Though the book's aims are many, they coalesce around the deep reading of a single text, Liviu Rebreanu's novel Ion (1920). Regarded as a landmark work in the Romanian canon, it is scarcely known to outsiders. The novel takes place in a Transylvanian village in the early twentieth century and centers on the travails of its ethnically Romanian title character. Parvulescu and Boatcă summon from the novel a stunning galaxy of thematic investigations, and every chapter is its own constellation. Chapter 1 teases from Ion's land-lust the contemporaneous politics of nationalism and the agrarian question in a globalized context. Chapter 2, propelled by Immanuel Wallerstein's world-systems theory, assesses Transylvania's integration into global capitalism and uses that frame, linked to Ion's Jewish publican, to make sense of antisemitism. Chapter 3 argues for the overdue recognition of Romani music in labor history, tying it both to specific characters in the novel and the long but glossed-over record of slavery in the region. For chapter 4, the authors coin the term interglottism—essentially “multilingualism” with a critique of imperial power relations baked in—to parse the politics of language use in Ion, as well as to illuminate Transylvania's status as the birthplace of the comparative literature discipline. Chapter 5 examines the intensely gendered nature of nationalism, landownership, and the family through the plight of Ion's oppressed, battered wife Ana. This flows compellingly into chapter 6, in which Parvulescu and Boatcă deftly evince the tension between nationalism and women's liberation in the late Habsburg Empire out of the novel's demonization of feminism as “poison” (139). The book terminates in chapter 7, where the authors knot all its thematic strands around that of religion, which likewise circumscribes Ion itself.
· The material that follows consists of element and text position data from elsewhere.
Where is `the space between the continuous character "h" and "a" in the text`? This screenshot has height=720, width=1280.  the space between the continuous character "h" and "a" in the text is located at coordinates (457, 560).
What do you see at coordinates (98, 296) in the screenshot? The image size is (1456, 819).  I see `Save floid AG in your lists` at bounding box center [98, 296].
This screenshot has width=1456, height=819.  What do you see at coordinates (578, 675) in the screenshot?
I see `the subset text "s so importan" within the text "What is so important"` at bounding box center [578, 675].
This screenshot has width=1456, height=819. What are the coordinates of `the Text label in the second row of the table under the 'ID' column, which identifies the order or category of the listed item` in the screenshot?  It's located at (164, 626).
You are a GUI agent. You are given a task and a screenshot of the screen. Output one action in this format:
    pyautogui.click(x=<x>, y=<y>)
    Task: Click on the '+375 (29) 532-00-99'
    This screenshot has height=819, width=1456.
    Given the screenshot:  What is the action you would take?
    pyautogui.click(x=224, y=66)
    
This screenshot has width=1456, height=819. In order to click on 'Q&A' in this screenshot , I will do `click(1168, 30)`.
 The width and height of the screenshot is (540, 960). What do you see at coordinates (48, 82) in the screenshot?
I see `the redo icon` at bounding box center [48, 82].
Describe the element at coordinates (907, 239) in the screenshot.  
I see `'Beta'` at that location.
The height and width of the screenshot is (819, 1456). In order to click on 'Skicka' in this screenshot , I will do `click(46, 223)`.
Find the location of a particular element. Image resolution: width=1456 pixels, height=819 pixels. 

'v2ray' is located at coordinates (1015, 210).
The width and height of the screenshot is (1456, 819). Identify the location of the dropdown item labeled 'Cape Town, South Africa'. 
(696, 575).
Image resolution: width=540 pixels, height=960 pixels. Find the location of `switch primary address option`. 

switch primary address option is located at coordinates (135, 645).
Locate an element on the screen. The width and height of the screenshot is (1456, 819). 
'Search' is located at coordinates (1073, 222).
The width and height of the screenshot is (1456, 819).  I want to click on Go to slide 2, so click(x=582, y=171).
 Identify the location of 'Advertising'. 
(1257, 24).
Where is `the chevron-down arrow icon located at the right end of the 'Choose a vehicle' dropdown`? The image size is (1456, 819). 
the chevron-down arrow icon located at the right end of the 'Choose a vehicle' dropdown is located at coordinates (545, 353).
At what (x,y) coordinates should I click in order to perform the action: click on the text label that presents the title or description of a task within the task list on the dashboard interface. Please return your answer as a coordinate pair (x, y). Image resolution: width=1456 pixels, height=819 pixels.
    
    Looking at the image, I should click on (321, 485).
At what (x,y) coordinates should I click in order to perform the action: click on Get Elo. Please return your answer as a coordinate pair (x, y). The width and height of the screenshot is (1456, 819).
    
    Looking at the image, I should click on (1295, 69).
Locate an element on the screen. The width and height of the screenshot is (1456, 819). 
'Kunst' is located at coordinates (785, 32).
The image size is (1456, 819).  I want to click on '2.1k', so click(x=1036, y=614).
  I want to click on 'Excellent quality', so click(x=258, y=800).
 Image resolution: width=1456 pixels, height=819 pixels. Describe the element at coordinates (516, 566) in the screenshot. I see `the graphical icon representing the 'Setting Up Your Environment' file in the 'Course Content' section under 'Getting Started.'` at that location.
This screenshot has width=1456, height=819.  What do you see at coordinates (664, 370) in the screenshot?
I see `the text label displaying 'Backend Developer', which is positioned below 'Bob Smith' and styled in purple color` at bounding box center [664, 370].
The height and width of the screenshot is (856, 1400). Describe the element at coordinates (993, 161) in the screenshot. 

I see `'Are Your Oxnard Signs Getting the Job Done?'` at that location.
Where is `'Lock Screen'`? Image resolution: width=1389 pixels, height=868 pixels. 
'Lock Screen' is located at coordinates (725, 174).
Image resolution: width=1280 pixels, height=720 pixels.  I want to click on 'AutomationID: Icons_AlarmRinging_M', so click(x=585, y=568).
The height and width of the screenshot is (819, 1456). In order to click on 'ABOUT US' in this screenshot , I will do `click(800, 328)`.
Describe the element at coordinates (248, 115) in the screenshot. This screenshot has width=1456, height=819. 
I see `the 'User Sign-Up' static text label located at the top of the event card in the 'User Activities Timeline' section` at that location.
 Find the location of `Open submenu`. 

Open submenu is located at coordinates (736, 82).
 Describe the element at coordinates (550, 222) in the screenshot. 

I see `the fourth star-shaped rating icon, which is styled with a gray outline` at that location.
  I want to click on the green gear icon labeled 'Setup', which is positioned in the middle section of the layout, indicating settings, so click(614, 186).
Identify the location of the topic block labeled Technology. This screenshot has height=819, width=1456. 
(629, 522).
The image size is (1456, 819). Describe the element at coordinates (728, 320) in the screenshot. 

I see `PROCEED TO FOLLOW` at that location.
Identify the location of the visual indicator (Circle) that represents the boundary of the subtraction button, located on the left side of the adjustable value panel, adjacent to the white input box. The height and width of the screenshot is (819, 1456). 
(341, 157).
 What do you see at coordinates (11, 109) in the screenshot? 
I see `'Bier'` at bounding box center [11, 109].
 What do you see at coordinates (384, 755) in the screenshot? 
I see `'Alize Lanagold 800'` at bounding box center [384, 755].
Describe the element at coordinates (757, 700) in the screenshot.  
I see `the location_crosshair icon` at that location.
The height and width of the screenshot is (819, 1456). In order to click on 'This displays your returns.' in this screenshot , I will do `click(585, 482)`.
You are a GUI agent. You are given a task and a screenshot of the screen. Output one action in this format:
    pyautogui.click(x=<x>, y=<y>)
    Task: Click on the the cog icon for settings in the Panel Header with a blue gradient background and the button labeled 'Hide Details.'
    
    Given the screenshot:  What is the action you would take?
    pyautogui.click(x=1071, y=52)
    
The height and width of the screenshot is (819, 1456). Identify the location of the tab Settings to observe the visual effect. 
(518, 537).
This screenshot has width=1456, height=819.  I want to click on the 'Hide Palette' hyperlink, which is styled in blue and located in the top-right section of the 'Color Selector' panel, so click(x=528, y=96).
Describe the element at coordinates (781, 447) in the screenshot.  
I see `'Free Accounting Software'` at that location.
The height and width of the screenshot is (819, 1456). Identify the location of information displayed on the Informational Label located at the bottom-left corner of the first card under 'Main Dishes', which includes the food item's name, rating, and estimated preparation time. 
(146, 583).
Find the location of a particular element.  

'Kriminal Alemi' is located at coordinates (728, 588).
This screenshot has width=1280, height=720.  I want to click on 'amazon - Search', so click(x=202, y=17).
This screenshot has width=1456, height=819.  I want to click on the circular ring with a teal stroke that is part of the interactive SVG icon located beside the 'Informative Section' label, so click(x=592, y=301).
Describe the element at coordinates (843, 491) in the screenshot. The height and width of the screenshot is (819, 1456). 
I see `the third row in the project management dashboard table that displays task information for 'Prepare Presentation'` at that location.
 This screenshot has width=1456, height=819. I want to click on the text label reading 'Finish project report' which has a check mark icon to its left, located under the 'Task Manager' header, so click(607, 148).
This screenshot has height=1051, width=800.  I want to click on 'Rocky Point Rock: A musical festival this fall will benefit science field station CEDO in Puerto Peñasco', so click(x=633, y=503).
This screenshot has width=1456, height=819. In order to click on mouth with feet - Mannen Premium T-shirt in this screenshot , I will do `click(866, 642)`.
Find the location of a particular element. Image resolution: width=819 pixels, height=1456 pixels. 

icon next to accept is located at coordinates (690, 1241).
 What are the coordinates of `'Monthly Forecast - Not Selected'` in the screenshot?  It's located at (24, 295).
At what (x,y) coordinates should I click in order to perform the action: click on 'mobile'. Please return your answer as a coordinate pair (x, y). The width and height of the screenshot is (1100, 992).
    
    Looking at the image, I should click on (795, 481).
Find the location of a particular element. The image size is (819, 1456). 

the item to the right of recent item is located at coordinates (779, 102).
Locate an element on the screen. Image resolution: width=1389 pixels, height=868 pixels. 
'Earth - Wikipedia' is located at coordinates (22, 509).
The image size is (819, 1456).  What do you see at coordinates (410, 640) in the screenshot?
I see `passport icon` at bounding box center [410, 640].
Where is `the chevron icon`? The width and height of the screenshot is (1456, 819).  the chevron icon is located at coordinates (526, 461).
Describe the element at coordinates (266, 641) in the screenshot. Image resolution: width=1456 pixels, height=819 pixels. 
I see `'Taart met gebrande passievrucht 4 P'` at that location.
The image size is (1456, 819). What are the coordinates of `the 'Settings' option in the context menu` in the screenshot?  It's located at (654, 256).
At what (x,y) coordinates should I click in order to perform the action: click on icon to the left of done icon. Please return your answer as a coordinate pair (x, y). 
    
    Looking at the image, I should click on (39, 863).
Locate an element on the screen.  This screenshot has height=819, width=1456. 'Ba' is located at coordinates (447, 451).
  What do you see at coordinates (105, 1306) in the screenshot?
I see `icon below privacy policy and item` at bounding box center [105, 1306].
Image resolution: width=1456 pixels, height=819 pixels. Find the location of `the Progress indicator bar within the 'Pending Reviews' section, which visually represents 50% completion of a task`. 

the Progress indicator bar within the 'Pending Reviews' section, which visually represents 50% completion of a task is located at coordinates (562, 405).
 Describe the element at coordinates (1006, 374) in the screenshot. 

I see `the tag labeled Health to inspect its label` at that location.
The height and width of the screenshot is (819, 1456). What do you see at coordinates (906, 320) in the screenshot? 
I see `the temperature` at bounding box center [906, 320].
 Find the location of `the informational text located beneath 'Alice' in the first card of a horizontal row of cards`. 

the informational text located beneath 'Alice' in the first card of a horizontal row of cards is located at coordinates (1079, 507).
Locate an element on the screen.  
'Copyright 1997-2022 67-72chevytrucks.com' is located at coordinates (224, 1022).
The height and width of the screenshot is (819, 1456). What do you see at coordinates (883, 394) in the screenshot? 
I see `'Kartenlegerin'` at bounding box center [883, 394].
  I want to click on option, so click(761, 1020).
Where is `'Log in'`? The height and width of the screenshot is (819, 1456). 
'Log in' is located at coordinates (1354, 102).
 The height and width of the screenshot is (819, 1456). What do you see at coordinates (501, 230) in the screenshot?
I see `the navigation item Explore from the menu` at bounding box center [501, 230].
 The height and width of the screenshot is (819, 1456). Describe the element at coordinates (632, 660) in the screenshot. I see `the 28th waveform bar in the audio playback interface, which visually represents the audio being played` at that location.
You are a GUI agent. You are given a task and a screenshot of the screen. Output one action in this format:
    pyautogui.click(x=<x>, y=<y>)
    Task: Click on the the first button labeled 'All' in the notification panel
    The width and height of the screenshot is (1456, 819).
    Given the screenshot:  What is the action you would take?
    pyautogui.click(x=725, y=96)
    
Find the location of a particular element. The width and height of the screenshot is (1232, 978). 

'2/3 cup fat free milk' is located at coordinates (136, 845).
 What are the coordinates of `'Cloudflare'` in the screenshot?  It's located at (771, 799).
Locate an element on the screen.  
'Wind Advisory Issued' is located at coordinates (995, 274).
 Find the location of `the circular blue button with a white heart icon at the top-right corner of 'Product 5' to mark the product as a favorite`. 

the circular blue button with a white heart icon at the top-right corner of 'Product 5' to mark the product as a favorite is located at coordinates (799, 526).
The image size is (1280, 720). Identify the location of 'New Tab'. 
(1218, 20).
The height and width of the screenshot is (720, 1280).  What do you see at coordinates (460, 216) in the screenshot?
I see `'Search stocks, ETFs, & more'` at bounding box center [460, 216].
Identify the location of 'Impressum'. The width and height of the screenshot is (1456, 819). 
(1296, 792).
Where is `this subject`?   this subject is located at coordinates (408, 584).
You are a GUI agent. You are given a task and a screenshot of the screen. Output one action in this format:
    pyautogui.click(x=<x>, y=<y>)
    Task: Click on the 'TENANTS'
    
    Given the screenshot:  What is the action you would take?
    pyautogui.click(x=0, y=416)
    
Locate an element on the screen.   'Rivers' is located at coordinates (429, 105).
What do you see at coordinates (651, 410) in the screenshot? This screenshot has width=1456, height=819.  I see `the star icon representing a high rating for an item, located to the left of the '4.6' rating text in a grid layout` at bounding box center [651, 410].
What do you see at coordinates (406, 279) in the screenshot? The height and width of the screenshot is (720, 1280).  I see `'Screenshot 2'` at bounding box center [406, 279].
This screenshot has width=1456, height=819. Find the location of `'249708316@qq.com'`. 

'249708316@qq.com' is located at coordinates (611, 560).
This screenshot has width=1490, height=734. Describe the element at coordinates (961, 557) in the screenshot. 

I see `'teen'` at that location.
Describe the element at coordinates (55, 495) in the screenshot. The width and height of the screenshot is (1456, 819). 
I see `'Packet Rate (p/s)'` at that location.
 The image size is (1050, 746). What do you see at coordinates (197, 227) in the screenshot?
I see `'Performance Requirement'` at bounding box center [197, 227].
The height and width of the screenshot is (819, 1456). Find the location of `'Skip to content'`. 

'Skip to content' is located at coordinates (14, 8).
Taken at least on the merits of its adventurous vision and sorcerous analytical complexity, Creolizing the Modern is an outstanding contribution to the study of East Central/Southeastern Europe. For a field that has been only fitfully globalized, and one in which the historiography of empire is imbued with a kind of stodgy (if not always unbeguiling) Austrian Schlamperei, this volume points the way to excitingly original, more academically cosmopolitan horizons.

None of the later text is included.